(Beginning of Task inputs)
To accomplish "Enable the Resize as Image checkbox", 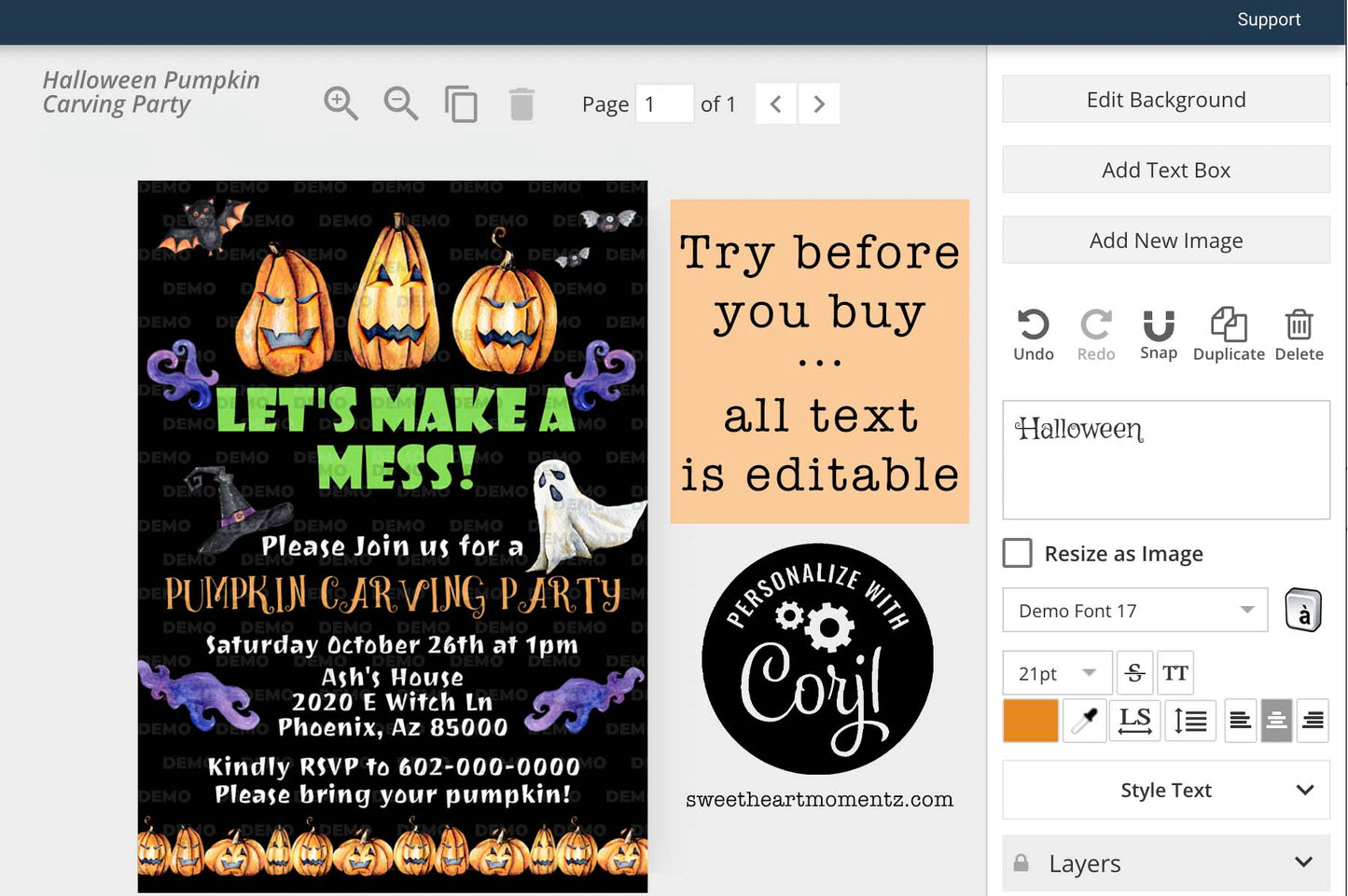I will (1017, 553).
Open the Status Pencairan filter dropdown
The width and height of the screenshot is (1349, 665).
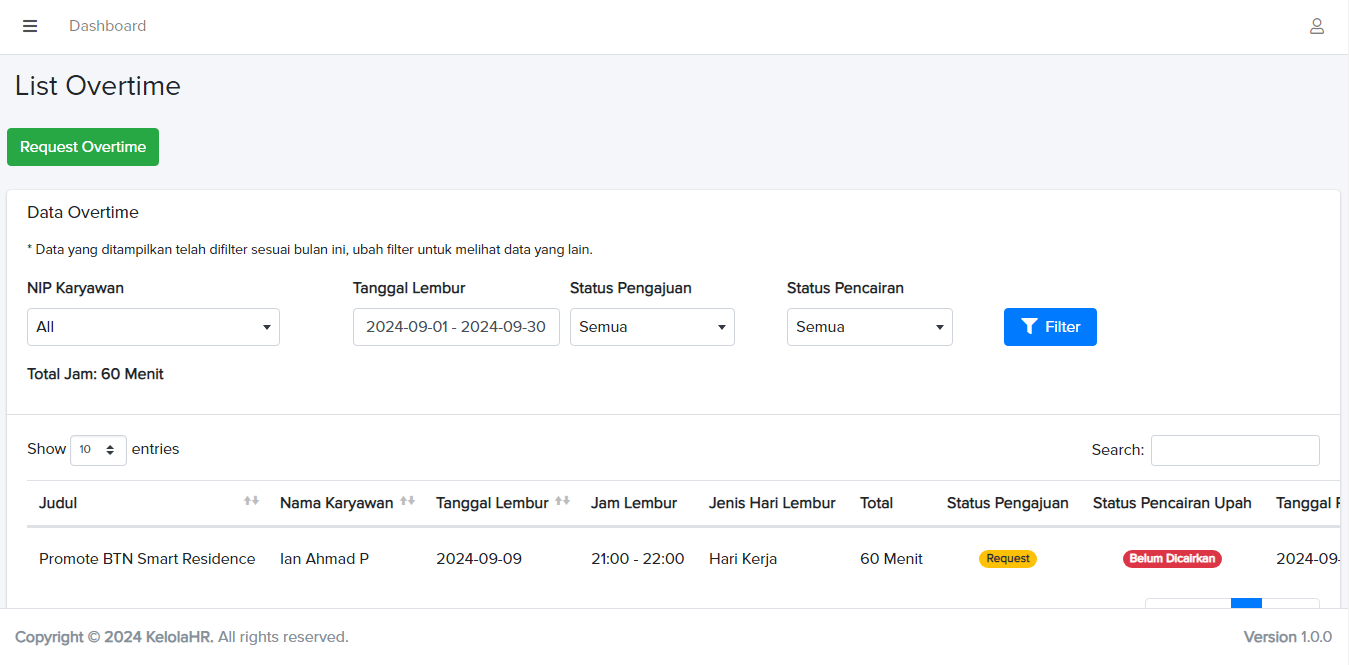[869, 327]
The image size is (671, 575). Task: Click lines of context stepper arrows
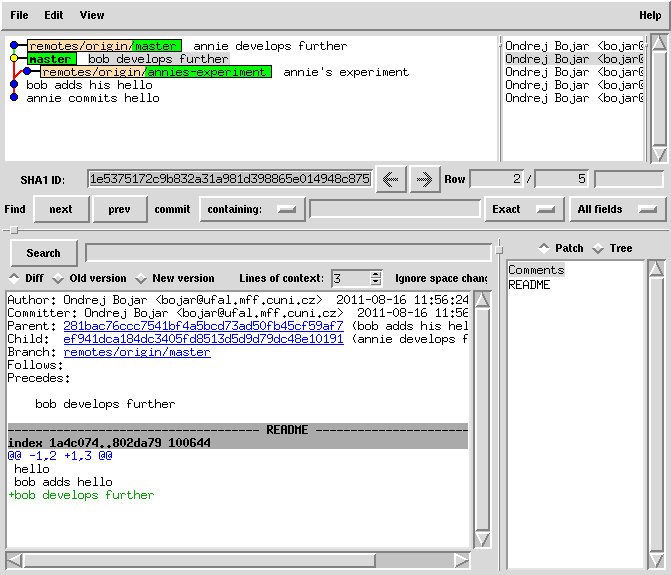[x=376, y=278]
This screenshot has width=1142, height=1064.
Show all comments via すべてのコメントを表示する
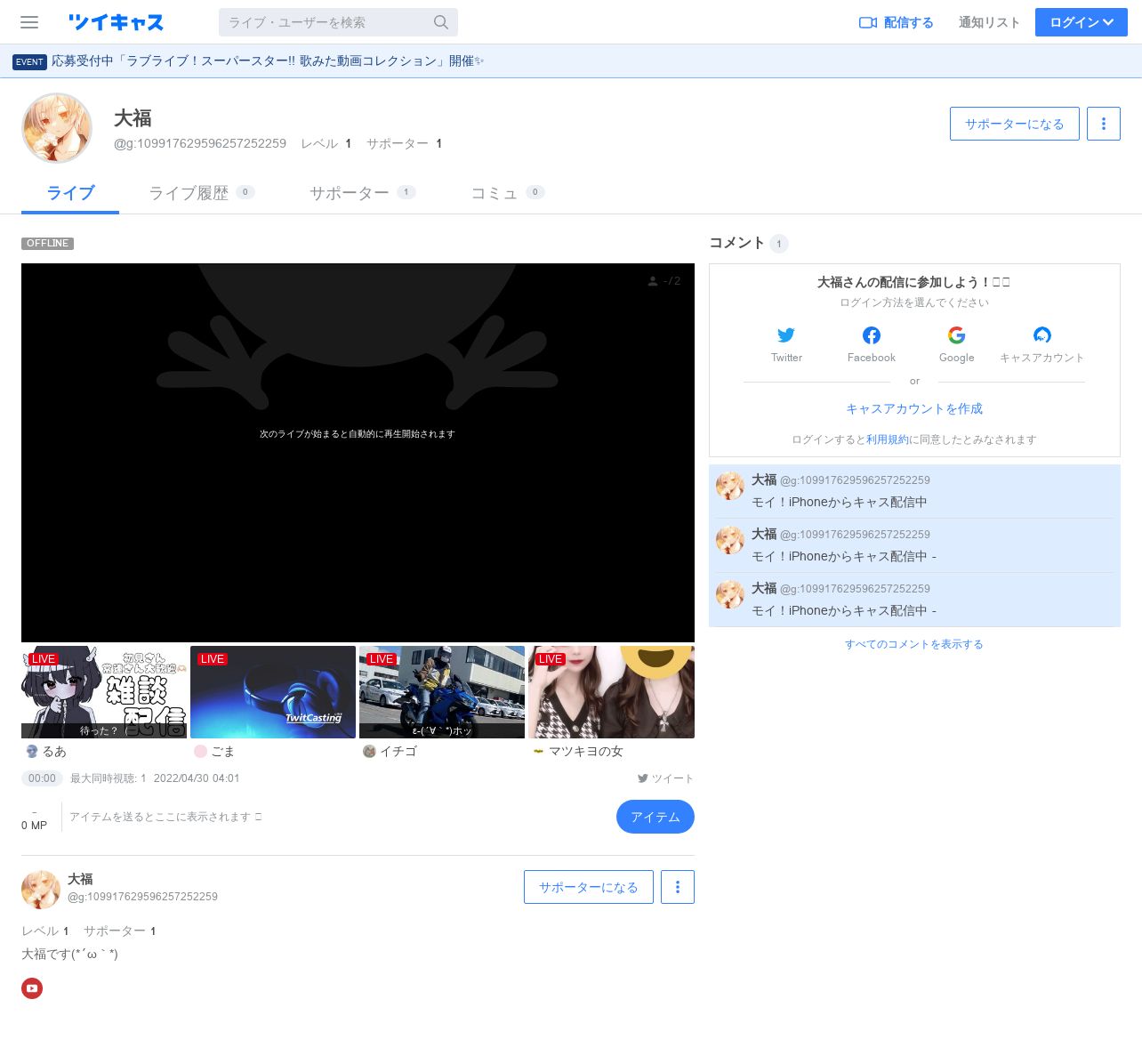[x=914, y=644]
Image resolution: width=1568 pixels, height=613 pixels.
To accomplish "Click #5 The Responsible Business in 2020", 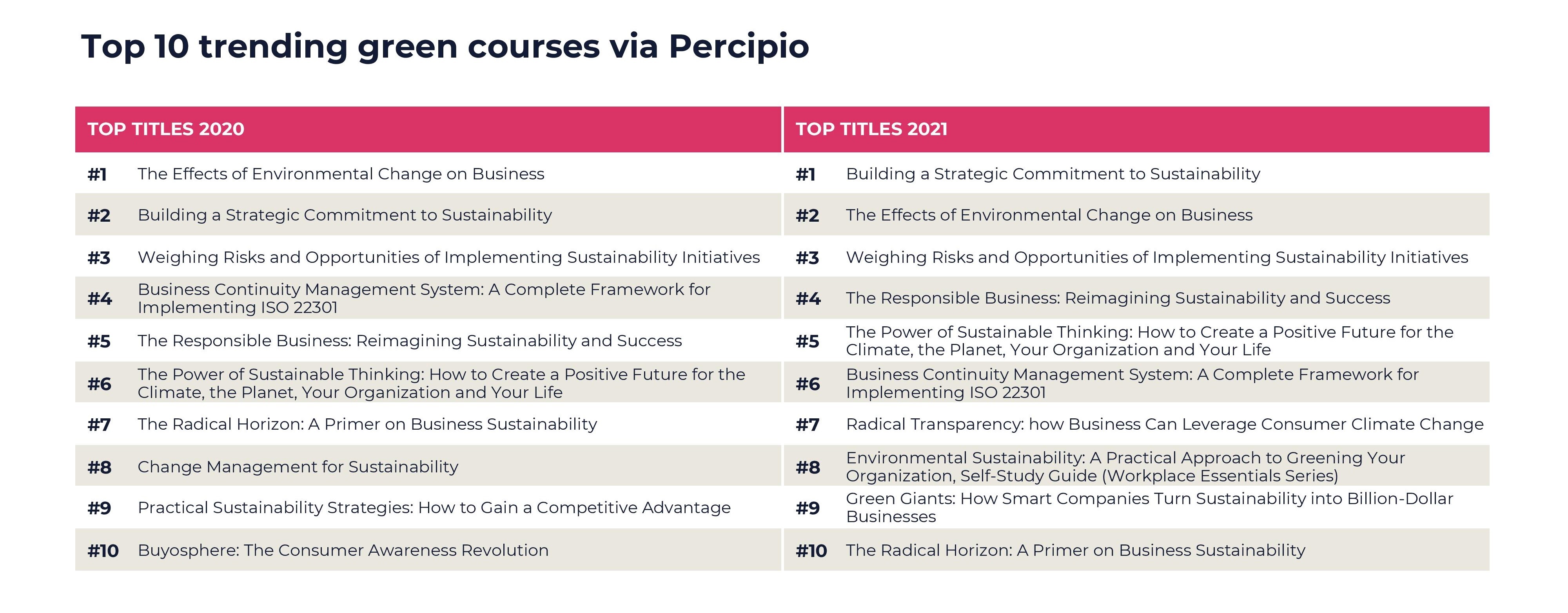I will pyautogui.click(x=410, y=340).
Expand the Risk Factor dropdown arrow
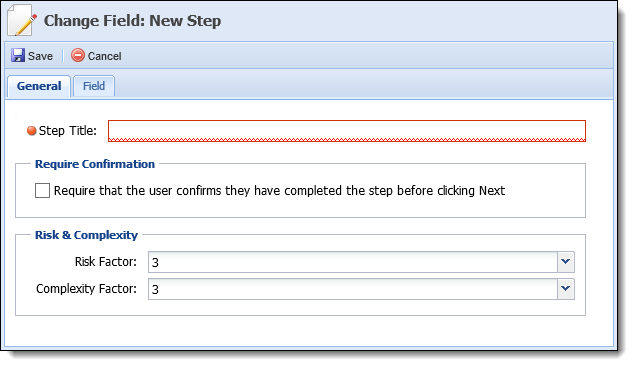Viewport: 633px width, 366px height. tap(566, 262)
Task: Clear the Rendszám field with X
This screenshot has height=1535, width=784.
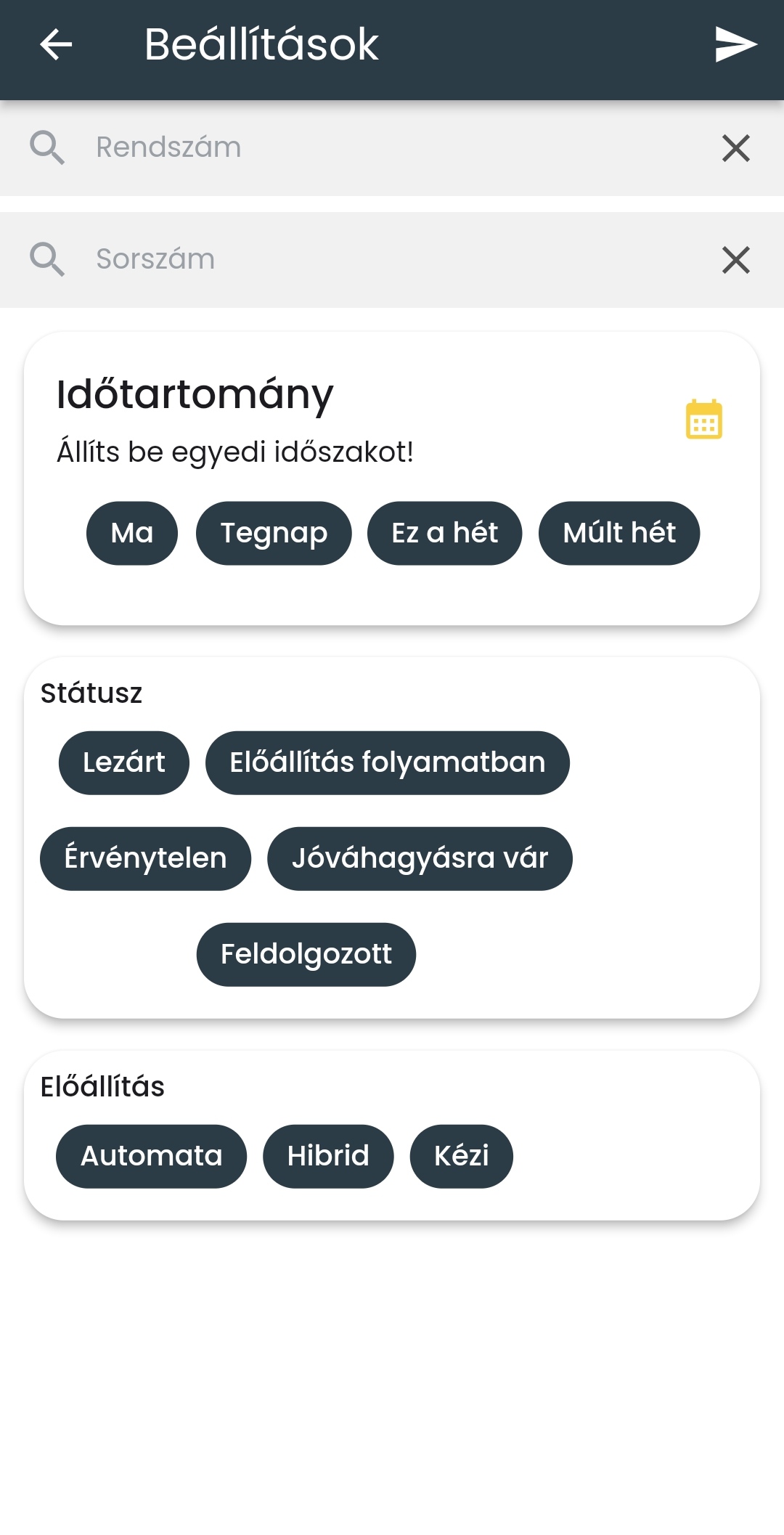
(End of Task inputs)
What you are asked to do
Filter the listing by the string "This"; copy each matching line.

Exercise answer
This screenshot has width=1142, height=1064.
This screenshot has height=1535, width=784.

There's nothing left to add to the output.